> _Prompt_: Among the entries that follow, some lines contain the word "Identify". Show all of them.

═════ Data for analysis ═════

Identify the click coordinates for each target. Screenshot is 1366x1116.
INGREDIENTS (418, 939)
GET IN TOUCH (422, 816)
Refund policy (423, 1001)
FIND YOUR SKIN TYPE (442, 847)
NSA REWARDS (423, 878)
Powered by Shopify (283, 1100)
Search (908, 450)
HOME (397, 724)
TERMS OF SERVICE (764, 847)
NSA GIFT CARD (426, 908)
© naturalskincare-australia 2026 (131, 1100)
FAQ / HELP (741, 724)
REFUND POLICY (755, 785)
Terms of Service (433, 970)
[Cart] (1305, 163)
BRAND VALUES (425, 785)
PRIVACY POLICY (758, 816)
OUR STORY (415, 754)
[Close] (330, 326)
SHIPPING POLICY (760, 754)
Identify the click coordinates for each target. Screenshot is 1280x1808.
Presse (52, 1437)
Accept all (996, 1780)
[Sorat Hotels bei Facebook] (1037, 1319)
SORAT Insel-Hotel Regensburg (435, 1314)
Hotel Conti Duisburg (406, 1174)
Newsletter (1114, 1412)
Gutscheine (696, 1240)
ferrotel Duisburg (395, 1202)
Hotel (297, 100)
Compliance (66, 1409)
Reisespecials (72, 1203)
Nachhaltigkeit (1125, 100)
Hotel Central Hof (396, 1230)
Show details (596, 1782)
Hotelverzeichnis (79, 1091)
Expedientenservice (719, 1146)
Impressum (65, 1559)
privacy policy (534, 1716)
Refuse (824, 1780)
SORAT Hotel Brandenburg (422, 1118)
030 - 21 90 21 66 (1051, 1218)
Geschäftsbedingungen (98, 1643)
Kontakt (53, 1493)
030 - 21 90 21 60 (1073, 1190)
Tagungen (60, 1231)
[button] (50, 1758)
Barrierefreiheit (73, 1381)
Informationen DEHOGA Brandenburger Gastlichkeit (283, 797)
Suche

═════

> _Exercise result_:
Identify the click coordinates for each target. Screenshot is 1366x1116.
Identify the click coordinates for each target. Screenshot is 1280x1808.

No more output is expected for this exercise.